A representative of the Enlightenment, which, unfortunately, sometimes seems to be in the process of being repealed, Voltaire presciently observed, "Those who can make you believe absurdities can make you commit atrocities."
From his book Irreligion.
It is unfortunate that almost anything you get out of an egg is either half-witted or liable to take your leg off at the knee. I draw the line at an alligator. As Dorothy Parker's cleaner said on finding one in the bath: "I cannot work in a house where there are alligators. I would have told you this before but I didn't suppose the question would ever come up."
Nancy Banks-Smith writing in The Guardian.
"Ducking for apples"; there but for a typographical error, was the story of (her) life. Not
Nancy, I hasten to add, but Dorothy Parker. (My most recent Dorothy Parkerism, sounding very Ogden Nash-ish,
is A little coitus, won't hoitus also in The Guardian, 29 January 2005.)

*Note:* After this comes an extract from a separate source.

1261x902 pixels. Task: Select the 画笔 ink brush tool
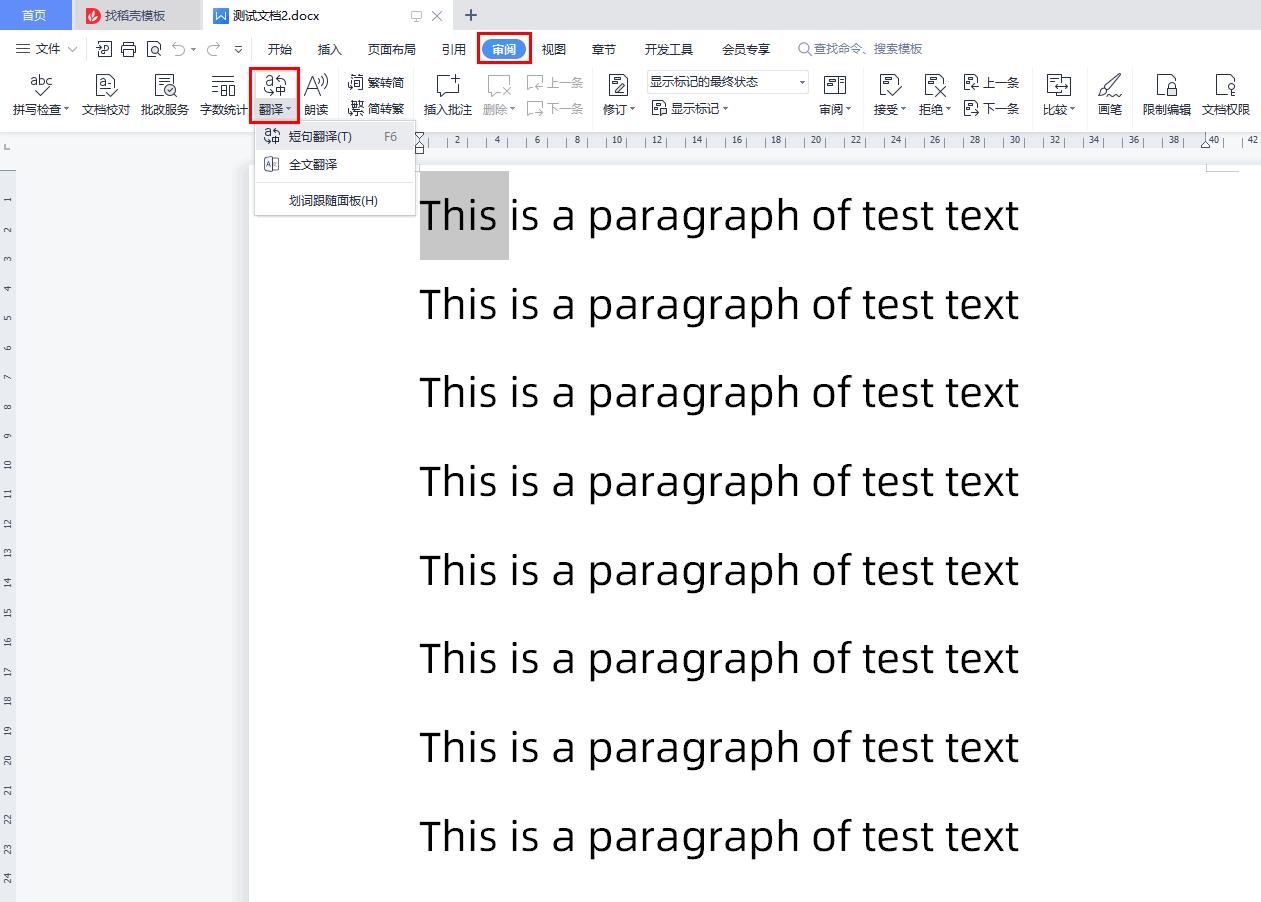pyautogui.click(x=1110, y=95)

Ahem. I have just (August 2005) been — I hope — reliably informed that the alligator quote came, not from Dorothy Parker, but from Tallulah Bankhead's cleaning woman. Mind you, Ms. Bankhead was equally outrageous...
Proposing that Jane Austen was a lesbian or Sophocles a cross-dresser is one way for those who have nothing especially stunning to say about irony or tragic fate to muscle in on the literary scene. It is rather like being praised as an eminent geographer for finding your way to the bathroom.

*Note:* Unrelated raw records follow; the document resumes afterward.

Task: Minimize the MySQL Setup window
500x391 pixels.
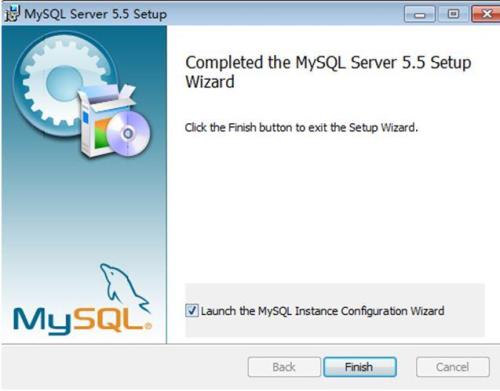Action: pyautogui.click(x=419, y=14)
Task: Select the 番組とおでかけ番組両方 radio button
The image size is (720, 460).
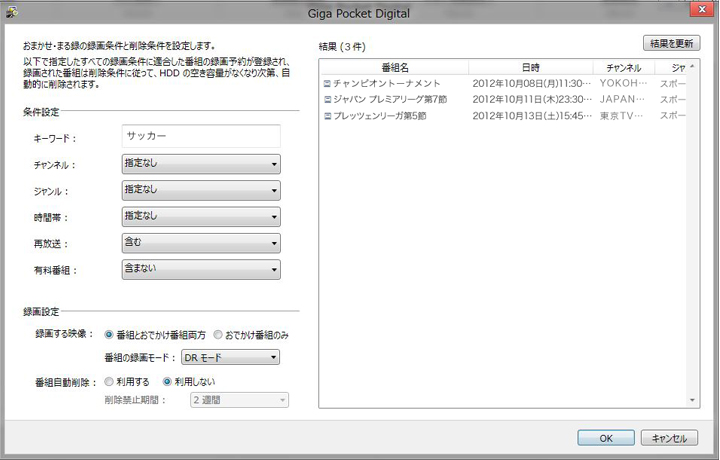Action: (x=108, y=334)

Quoted by Bryan Appleyard in The Sunday Times, 19 November 2006
Whenever a massacre of Armenians is reported from Asia Minor, everyone assumes that it has been carried out 'under orders' from somewhere or other; no one seems to think that there are people who might like to kill their neighbours now and then.
Filboid Studge — a story by Saki (Hector Hugh Munro), the cousin of Dornford Yates, and a marvellous writer.
The statesmen of the world who boast and threaten that they have Doomsday weapons are far more dangerous, and far more estranged from 'reality', than many of the people on whom the label 'psychotic' is affixed.
Writing in The Divided Self. Now where did I put my copy of Knots?
It's inconceivable that 180 million Americans could agree on anything nowadays, let alone on what entertains them. That's why individual entertainment units have become essential personal accessories, along with tiny phones for our tiny conversations, little cameras and computers, and a portable water supply. (When archaeologists come to sift the dust of our lapsed civilization several millennia hence, will they credit our worship of personal hydration?)
Writing in The Wilson Quarterly.
'Reeling and Writhing, of course, to begin with,' the Mock Turtle replied; 'and then the different branches of Arithmetic — Ambition, Distraction, Uglification, and Derision.'
Writing in Alice's Adventures in Wonderland. Similar, surely, to that dimly-remembered underwater academy in Charles Kingsley's Water Babies?
A cow and calf are cut in half
And placed in separate cases.
To call it art, however smart,
Casts doubt on art's whole basis.
Writing a review called The Eclipse of Art. It brings to mind Damien Hirst, perhaps, and a faint aroma of performing formaldehyde?